Les espions du Kremlin à l'offensive

Les services secrets russes ont fait parler d'eux ces dernières semaines via d'indéniables succès.

FILE PHOTO: A view shows the Kremlin in Moscow, Russia April 20, 2020. REUTERS/Maxim Shemetov/File Photo

L'interception d'une conversation confidentielle entre officiers allemands sur l'aide militaire à Kiev a mis un coup de projecteur sur l'espionnage russe, à l'offensive sur fond de guerre contre Kiev après plusieurs échecs de l'appareil de renseignement du Kremlin.

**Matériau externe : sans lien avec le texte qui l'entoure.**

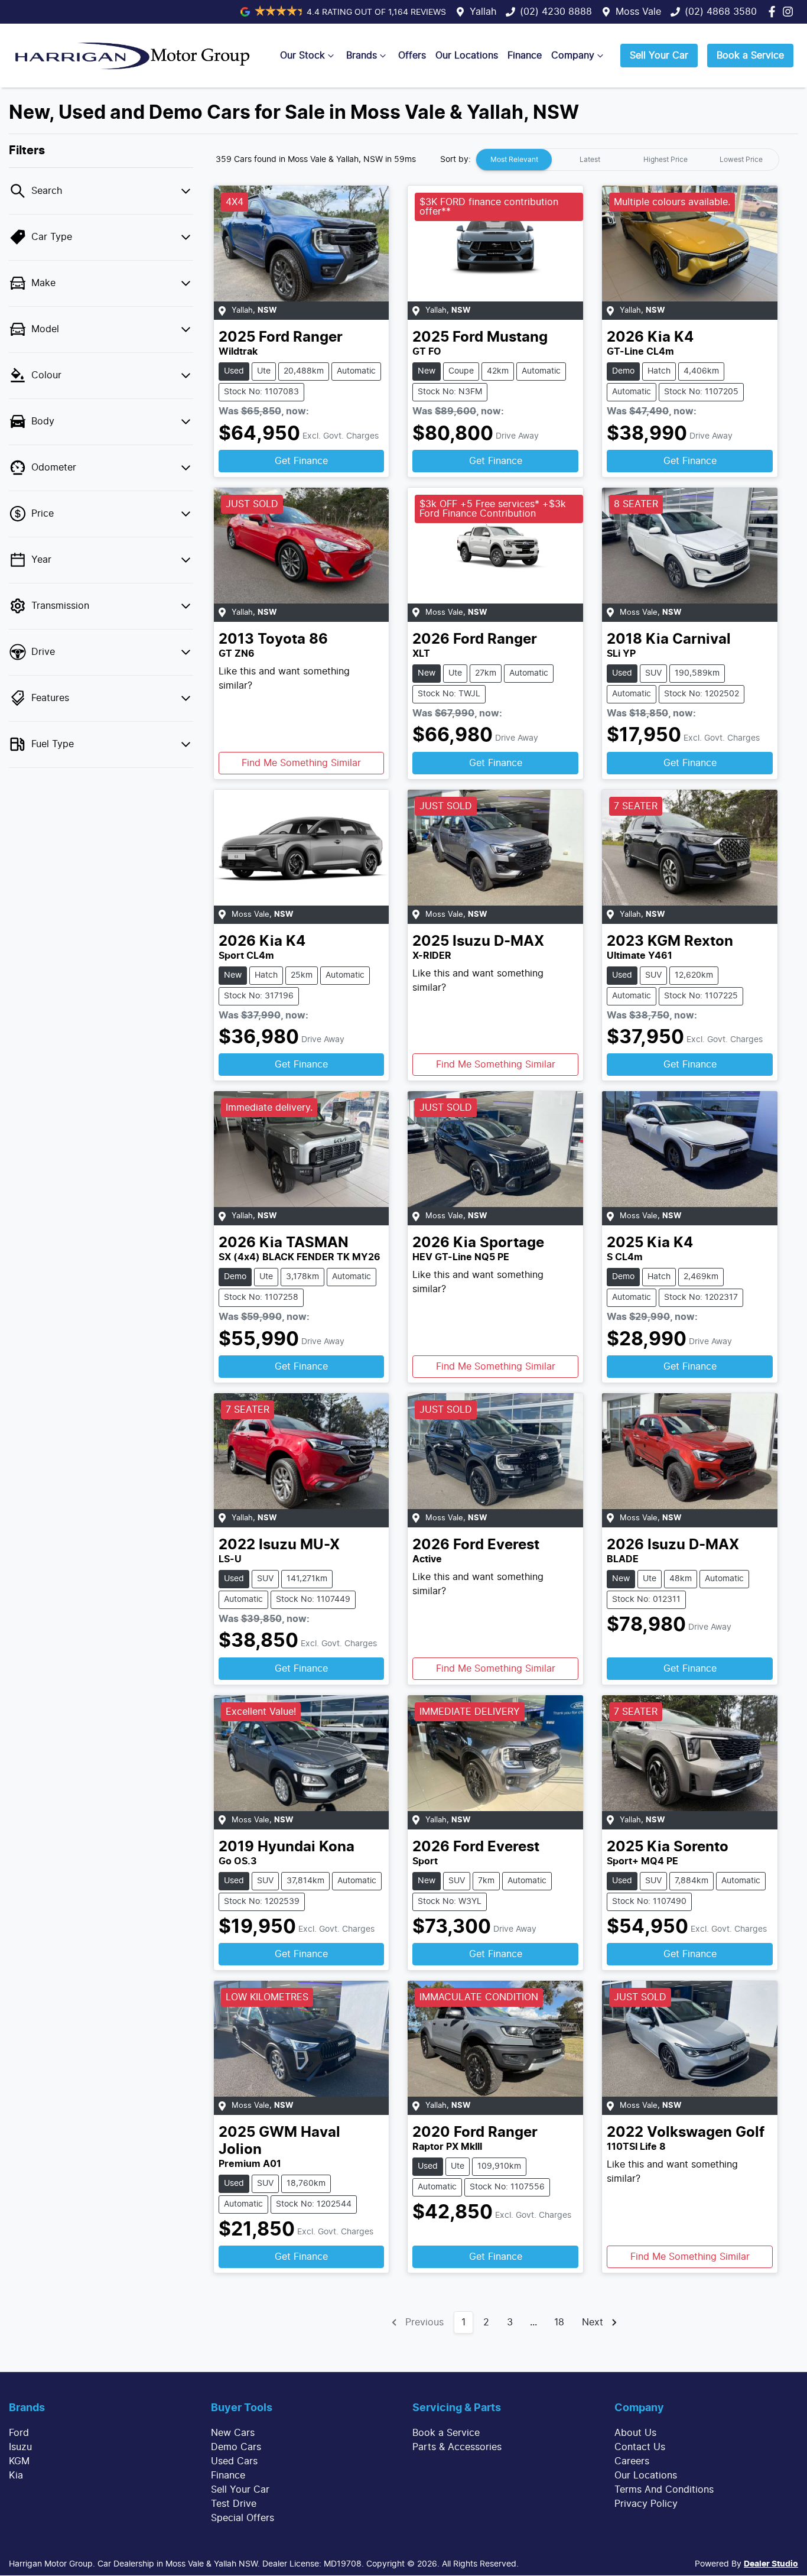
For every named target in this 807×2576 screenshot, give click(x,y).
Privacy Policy (646, 2504)
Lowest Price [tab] (741, 159)
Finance (524, 55)
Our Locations (466, 55)
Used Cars (234, 2461)
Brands (361, 55)
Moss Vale (638, 12)
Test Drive (233, 2504)
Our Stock (302, 55)
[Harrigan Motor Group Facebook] (774, 11)
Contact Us (639, 2447)
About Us (635, 2433)
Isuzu (20, 2447)
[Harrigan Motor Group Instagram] (790, 11)
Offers (412, 55)
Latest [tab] (590, 159)
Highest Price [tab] (665, 159)
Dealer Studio (771, 2564)
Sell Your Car (659, 55)
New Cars (233, 2433)
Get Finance (301, 461)
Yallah (483, 12)
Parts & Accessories (457, 2447)
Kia (16, 2475)
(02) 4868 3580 (721, 12)
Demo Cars (236, 2447)
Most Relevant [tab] (514, 159)
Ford (19, 2433)
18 (559, 2322)
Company (572, 55)
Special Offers (242, 2518)
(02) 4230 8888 (556, 12)
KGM (19, 2461)
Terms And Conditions (664, 2489)
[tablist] (627, 159)
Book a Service (750, 55)
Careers (631, 2461)
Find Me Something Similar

La première année du conflit en Ukraine a été marquée par « des expulsions massives » d'espions russes qui oeuvraient sous couverture diplomatique en Europe, un vivier évalué à plusieurs centaines d'agents, selon les experts. « Cela a eu un effet sur les opérations », fait valoir le journaliste d'investigation Andreï Soldatov, le fondateur du site internet Agentura.ru. Les services de renseignement, le GRU pour le renseignement militaire, le FSB héritier du célèbre KGB et le SVR pour l'extérieur, ont aussi notoirement sous-estimé la résistance ukrainienne après l'invasion du 24 février 2022. Les maîtres-espions russes n'ont pas non plus vu venir la tentative de mutinerie contre Moscou du patron du groupe de mercenaires Wagner, Evgueni Prigojine, en juin 2023. Mais ils « ont réussi à se ressaisir et maintenant nous assistons à de plus en plus d'opérations, menées en Europe, de la désinformation, des liquidations ou des exfiltrations d'agents, de l'espionnage. C'est un effort tout à fait massif de leur part », estime Andreï Soldatov.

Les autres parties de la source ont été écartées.